Gaddafi can stay in Libya if he quits – rebel chief

BENGHAZI, Libya,  (Reuters) – Muammar Gaddafi is  welcome to live out his retirement inside Libya as long as he  gives up all power, Libya’s rebel chief said in the clearest  concession the rebels have so far offered.

Gaddafi has resisted all international calls for him to go  and said he will fight to the end, but members of his inner  circle have given indications they are ready to negotiate with  the rebels, including on the Libyan leader’s future.

Gaddafi is still holding on to power, five months into a  rebellion against his 41-year rule and despite a NATO bombing  campaign and an International Criminal Court arrest warrant for  crimes against humanity.

Muammar Gaddafi

“As a peaceful solution, we offered that he can resign and  order his soldiers to withdraw from their barracks and  positions, and then he can decide either to stay in Libya or  abroad,” rebel leader Mustafa Abdel Jalil told Reuters in an  interview.

“If he desires to stay in Libya, we will determine the place  and it will be under international supervision. And there will  be international supervision of all his movements,” said Jalil,  who heads the rebels’ National Transitional Council.

Speaking in his eastern Libyan stronghold of Benghazi, Abdel  Jalil, Gaddafi’s former justice minister, said he made the  proposal about a month ago through the United Nations but had  yet to receive any response from Tripoli.

He said one suggestion was that Gaddafi could spend his  retirement under guard in a military barracks.

Abdel Jalil’s remarks stirred an emotional reaction in  Benghazi, with a small protest against any talks with Gaddafi  breaking out outside a hotel, and the rebel council playing down  any speculation about a widening rift among its leaders.

Abdel Hafiz Ghoga, a council vice chairman, told reporters  an arrest warrant issued by the International Criminal Court  against Gaddafi had now made any such proposal null and

Meanwhile Turkey, which had close economic ties to Gaddafi  before the uprising, pledged $200 million in aid for the rebels  on Sunday, in addition to a $100 million fund announced in June.

The rebels say they need more than $3 billion to cover  salaries and other needs over the next six months.

“Public demand for reforms should be answered, Gaddafi  should go and Libya shouldn’t be divided,” Turkish Foreign  Minister Ahmet Davutoglu said in Benghazi.

He added that Turkey saw the rebel council as the people’s  legitimate representative.


The conflict in Libya is close to deadlock, with rebels on  three fronts unable to make a decisive advance towards the  Libyan capital and growing strains inside NATO about the cost of  the operation and the lack of a military breakthrough.

Previous attempts to negotiate a peace deal have foundered,  but some analysts say Gaddafi’s entourage — if perhaps not the  Libyan leader himself — may look for a way out as air strikes  and sanctions narrow their options.

Gaddafi’s daughter Aisha said last week her father would be  prepared to cut a deal with the rebels though he would not leave  the country.

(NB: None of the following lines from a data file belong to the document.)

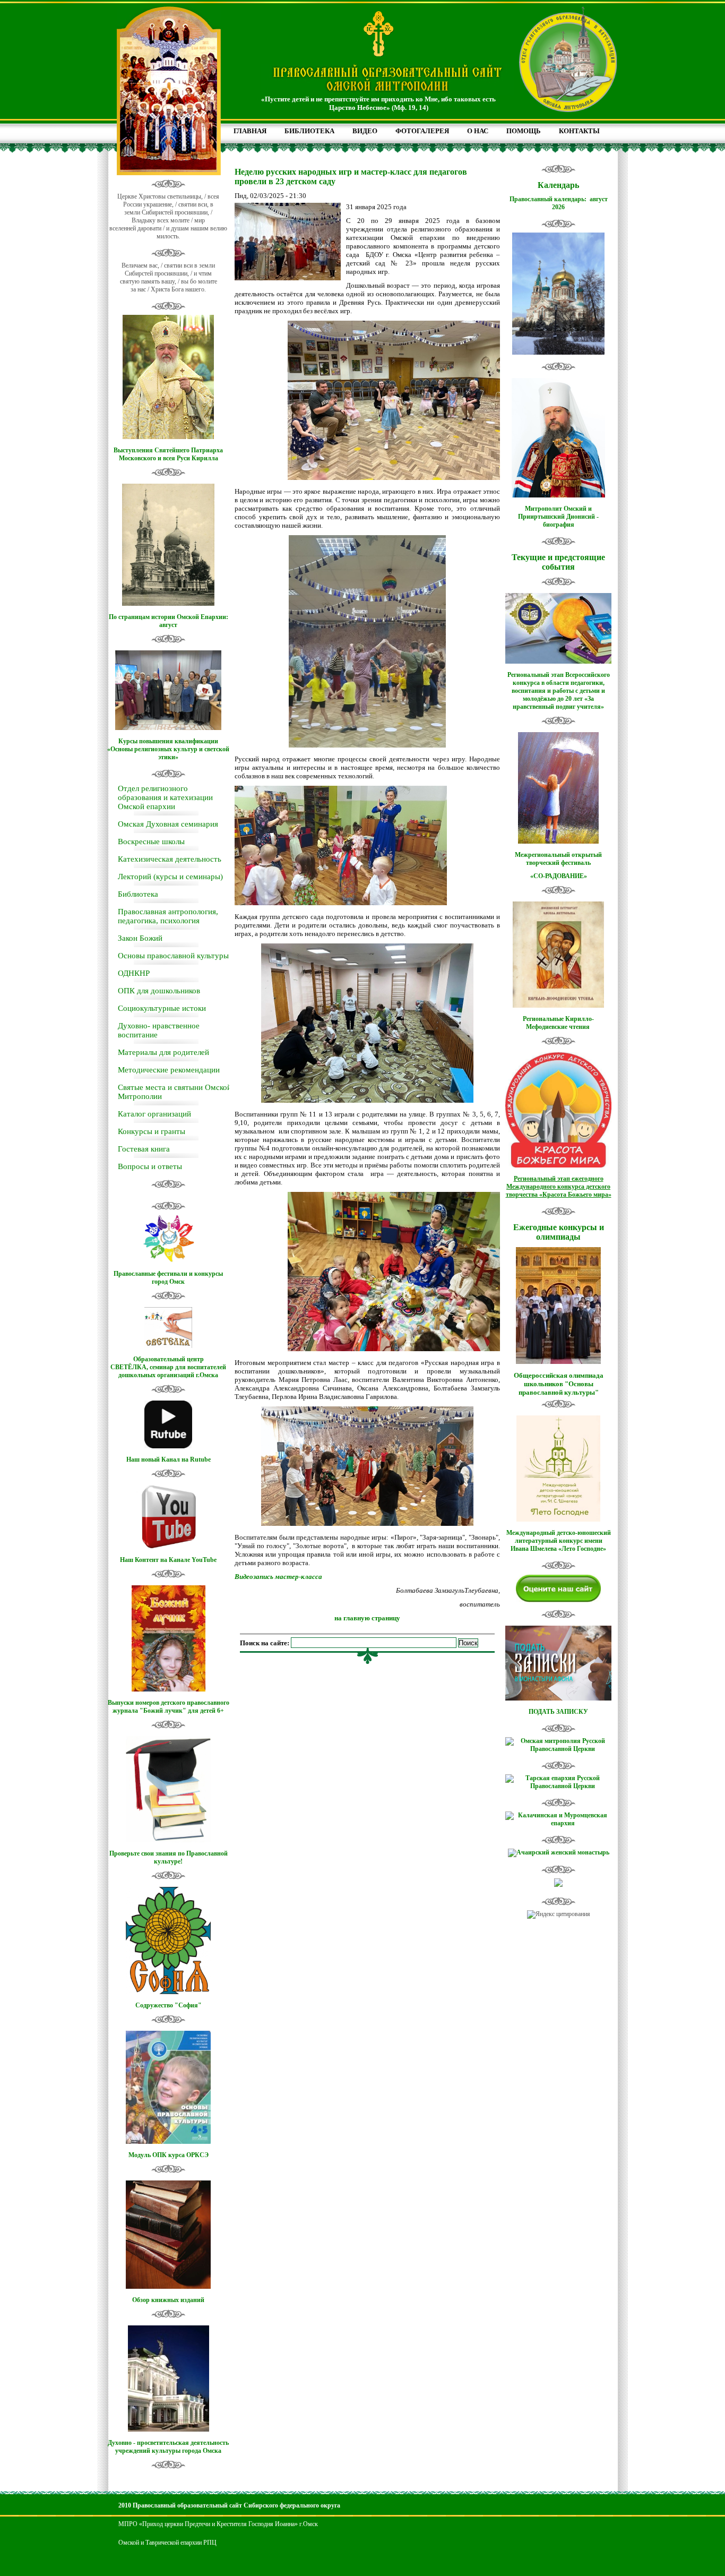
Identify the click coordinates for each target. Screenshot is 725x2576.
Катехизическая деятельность (169, 859)
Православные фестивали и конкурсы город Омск (168, 1277)
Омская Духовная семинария (168, 824)
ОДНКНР (134, 973)
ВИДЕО (364, 131)
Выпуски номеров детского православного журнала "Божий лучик (168, 1706)
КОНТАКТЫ (579, 131)
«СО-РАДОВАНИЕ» (558, 876)
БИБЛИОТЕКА (309, 131)
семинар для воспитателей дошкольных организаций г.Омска (172, 1371)
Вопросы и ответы (150, 1166)
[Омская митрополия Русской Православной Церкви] (558, 1749)
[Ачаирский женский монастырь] (558, 1852)
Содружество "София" (168, 2005)
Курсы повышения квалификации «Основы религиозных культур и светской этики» (168, 749)
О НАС (477, 131)
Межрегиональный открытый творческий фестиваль (558, 858)
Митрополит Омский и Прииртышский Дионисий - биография (558, 516)
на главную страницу (367, 1618)
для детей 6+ (206, 1710)
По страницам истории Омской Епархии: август (168, 621)
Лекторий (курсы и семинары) (170, 876)
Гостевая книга (144, 1149)
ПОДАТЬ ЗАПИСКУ (558, 1711)
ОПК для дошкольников (159, 990)
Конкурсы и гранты (151, 1131)
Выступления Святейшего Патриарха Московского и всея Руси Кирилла (168, 454)
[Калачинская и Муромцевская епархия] (558, 1823)
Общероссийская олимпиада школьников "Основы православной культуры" (558, 1383)
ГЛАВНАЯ (250, 131)
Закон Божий (140, 938)
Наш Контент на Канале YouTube (168, 1560)
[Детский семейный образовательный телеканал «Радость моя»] (558, 1884)
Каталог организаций (154, 1114)
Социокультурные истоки (162, 1008)
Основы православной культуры (173, 955)
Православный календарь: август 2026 (559, 203)
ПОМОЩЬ (523, 131)
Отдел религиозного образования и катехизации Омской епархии (165, 797)
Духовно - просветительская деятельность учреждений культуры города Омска (168, 2446)
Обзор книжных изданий (168, 2300)
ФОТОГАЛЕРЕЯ (422, 131)
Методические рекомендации (169, 1070)
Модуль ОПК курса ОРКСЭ (168, 2155)
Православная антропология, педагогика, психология (168, 916)
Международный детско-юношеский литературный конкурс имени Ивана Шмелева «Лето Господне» (558, 1540)
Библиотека (138, 894)
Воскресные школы (151, 841)
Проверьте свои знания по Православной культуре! (168, 1857)
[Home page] (387, 92)
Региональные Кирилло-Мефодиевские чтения (558, 1023)
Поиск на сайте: (265, 1643)
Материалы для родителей (163, 1052)
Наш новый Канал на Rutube (168, 1459)
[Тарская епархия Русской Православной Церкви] (558, 1786)
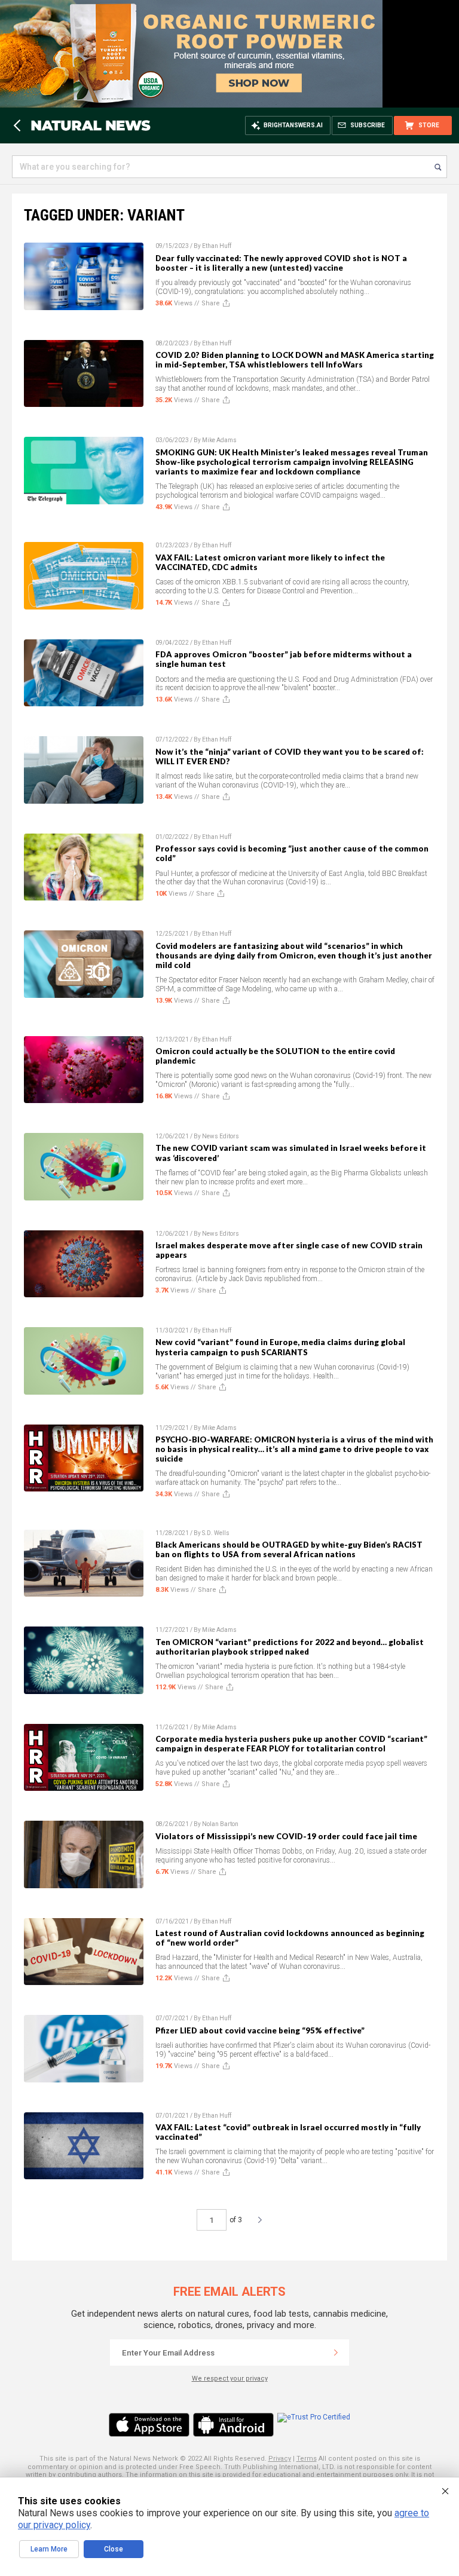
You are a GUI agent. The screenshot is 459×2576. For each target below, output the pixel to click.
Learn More (49, 2549)
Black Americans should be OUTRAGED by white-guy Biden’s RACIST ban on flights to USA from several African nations (289, 1549)
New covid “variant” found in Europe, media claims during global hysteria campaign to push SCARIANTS (280, 1346)
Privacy (279, 2458)
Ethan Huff (216, 246)
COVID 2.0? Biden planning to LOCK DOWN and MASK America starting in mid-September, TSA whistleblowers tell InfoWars (294, 359)
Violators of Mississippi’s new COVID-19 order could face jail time (286, 1836)
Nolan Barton (220, 1824)
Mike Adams (219, 440)
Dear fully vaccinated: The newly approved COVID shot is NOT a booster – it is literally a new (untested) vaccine (281, 262)
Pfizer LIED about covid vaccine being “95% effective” (260, 2030)
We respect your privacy (230, 2378)
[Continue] (336, 2352)
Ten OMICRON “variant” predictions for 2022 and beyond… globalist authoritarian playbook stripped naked (289, 1646)
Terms (306, 2458)
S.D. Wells (216, 1533)
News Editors (220, 1136)
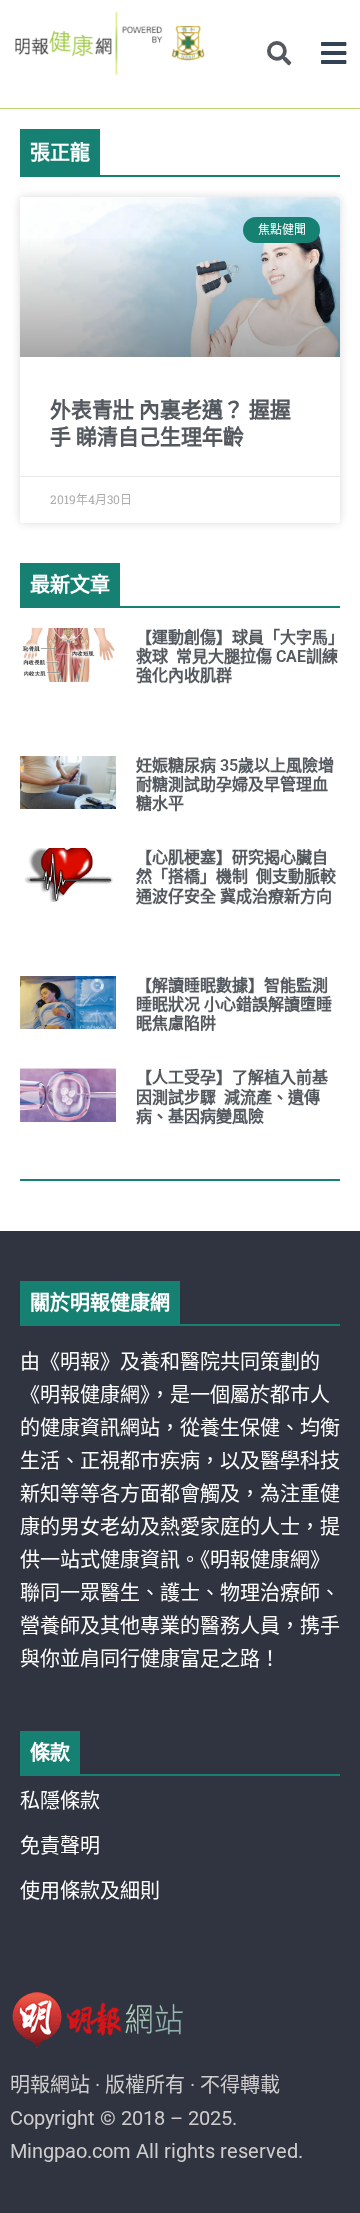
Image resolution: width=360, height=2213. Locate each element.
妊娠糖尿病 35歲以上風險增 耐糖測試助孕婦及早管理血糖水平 (235, 784)
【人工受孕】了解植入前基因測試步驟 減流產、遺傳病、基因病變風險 (232, 1096)
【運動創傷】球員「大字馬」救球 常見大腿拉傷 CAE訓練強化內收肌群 (237, 656)
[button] (333, 53)
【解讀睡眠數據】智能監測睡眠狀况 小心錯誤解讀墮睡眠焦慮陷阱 (234, 1004)
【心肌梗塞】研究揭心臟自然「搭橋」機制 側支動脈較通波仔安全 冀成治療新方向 (236, 876)
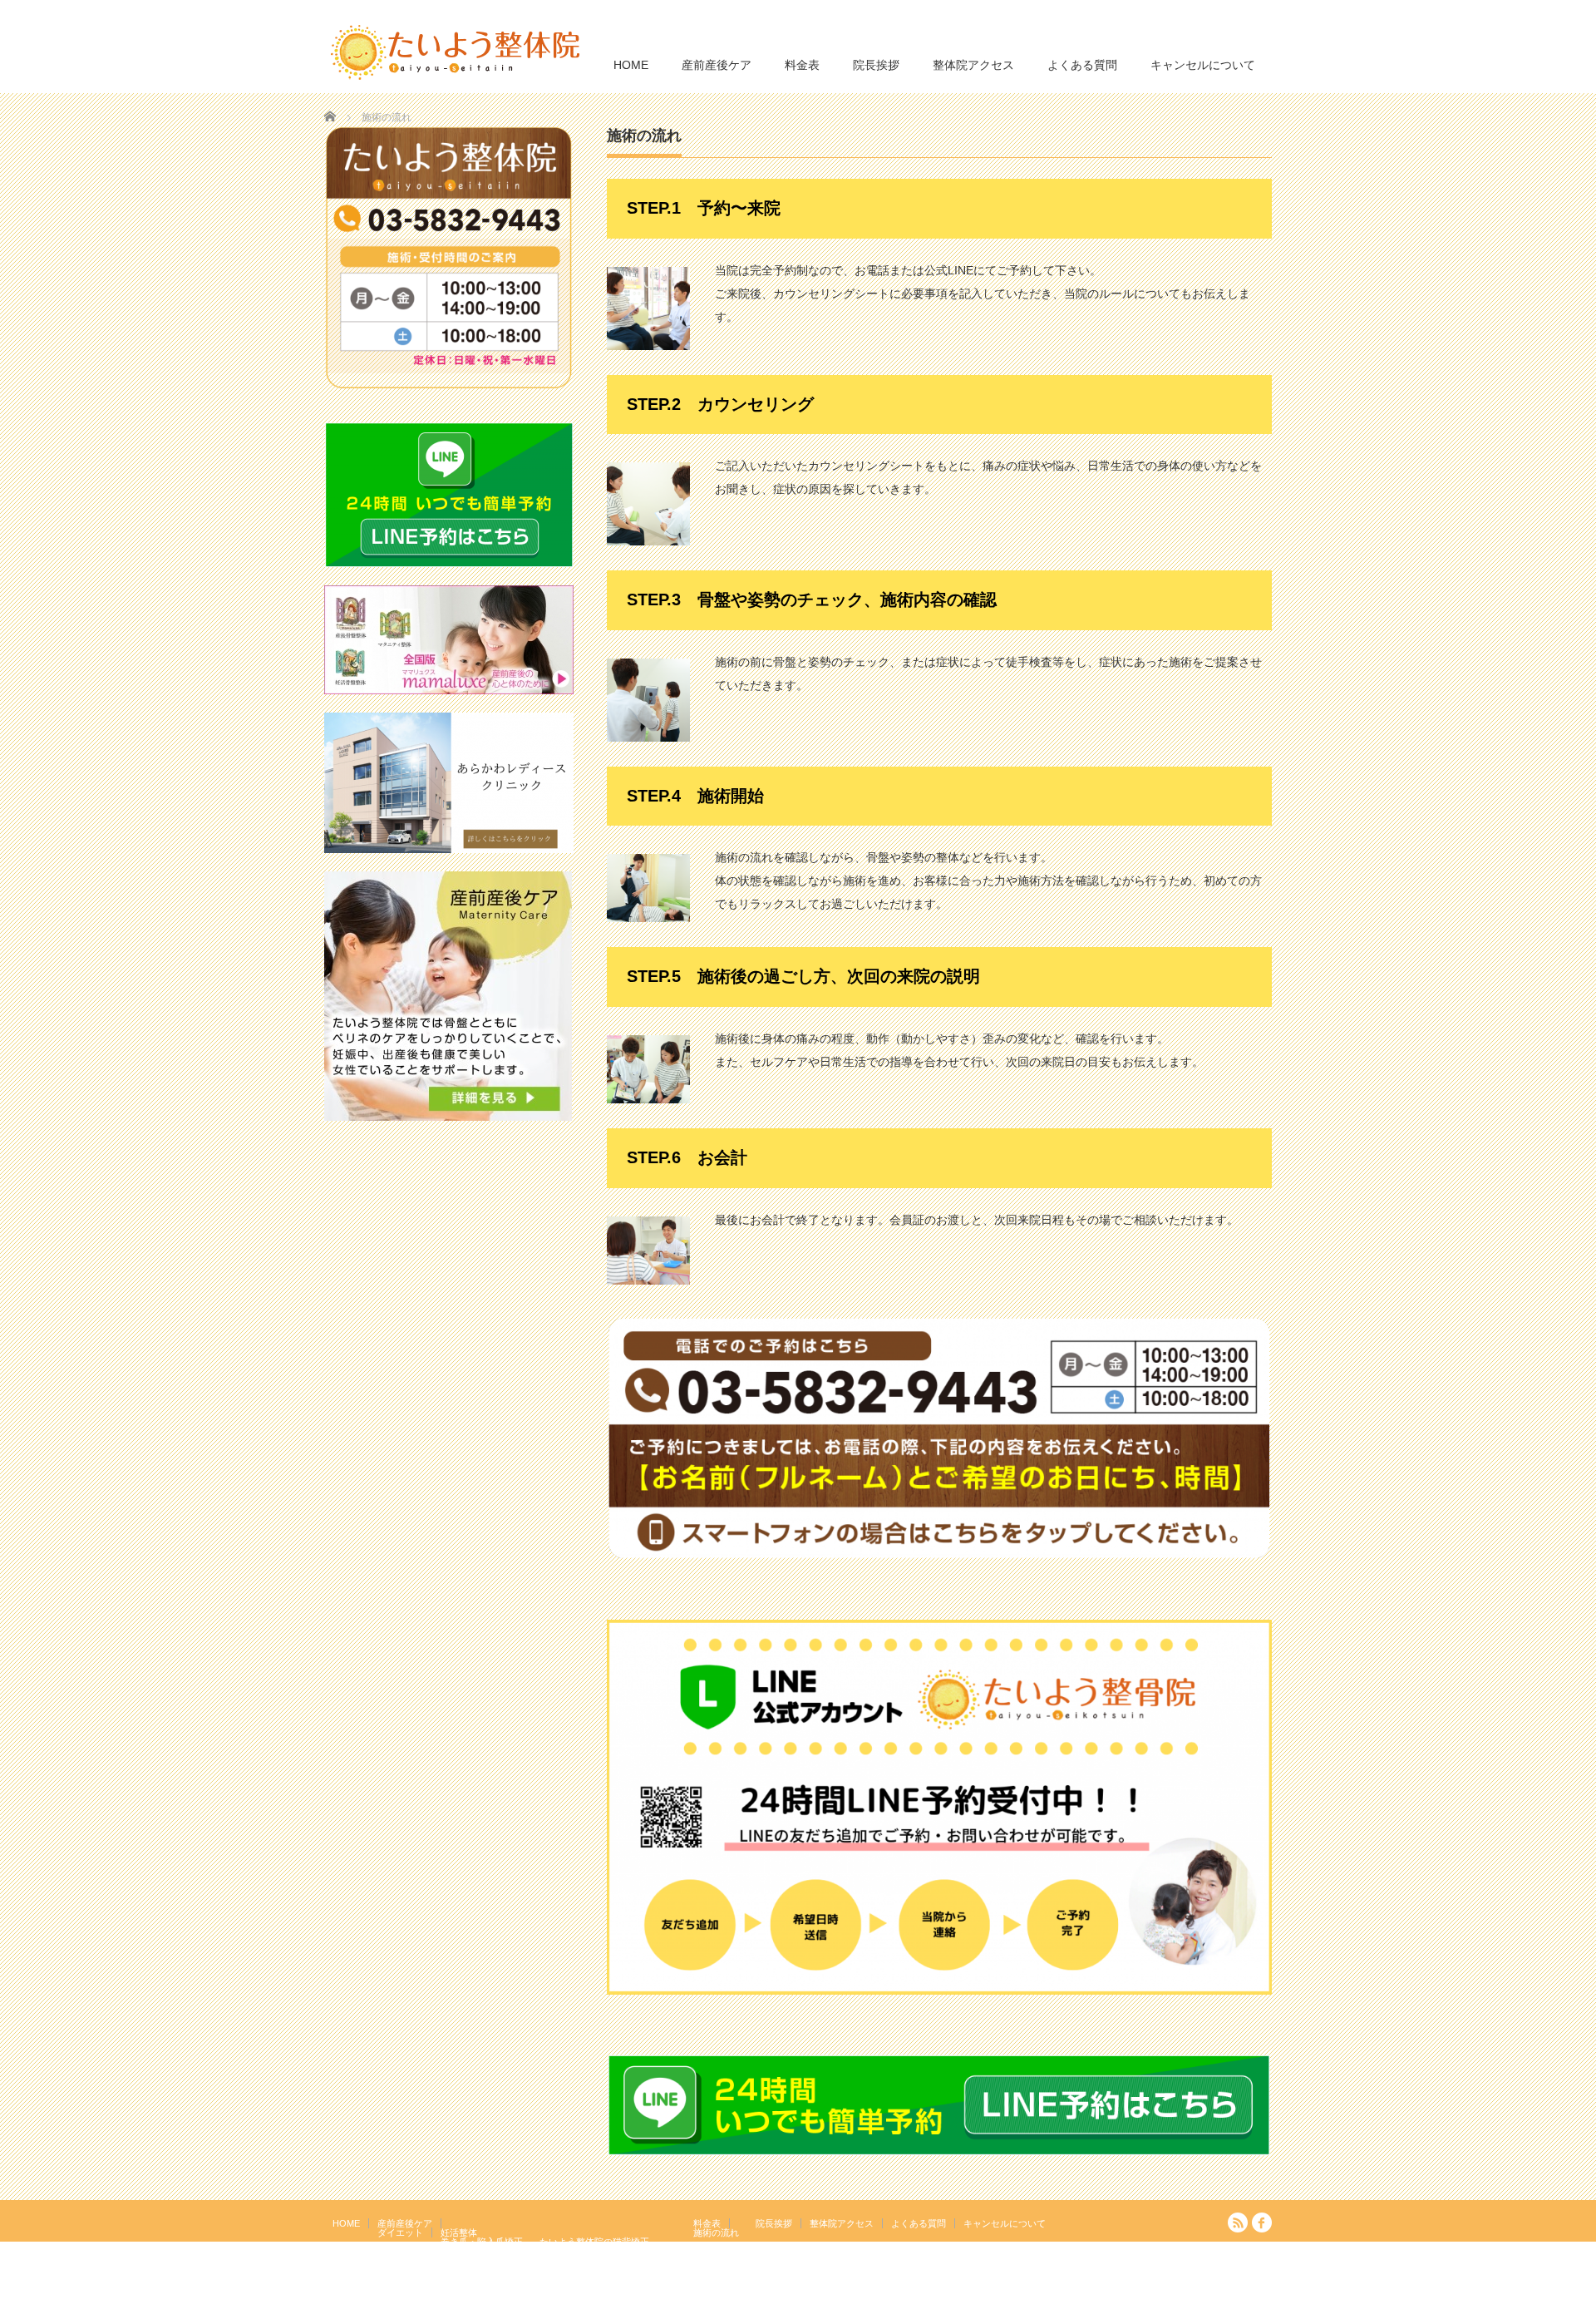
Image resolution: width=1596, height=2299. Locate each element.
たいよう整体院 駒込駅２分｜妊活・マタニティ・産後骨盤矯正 (1127, 2287)
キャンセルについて (1202, 65)
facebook (1262, 2222)
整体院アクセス (973, 65)
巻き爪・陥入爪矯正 (482, 2242)
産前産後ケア (716, 65)
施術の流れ (716, 2232)
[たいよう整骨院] (455, 51)
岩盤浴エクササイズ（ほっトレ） (608, 2251)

But his son, Saif al-Islam, rejected calls for his father to  quit Libya as the price of peace.

“To tell my father to leave the country, it’s a joke. We  will never surrender . We will fight. It’s our country,” he told French TV channel TF1.

“We have to fight for our country and you are going to be  legitimate targets for us,” he said of Western powers that have  led air strikes against Libyan government forces.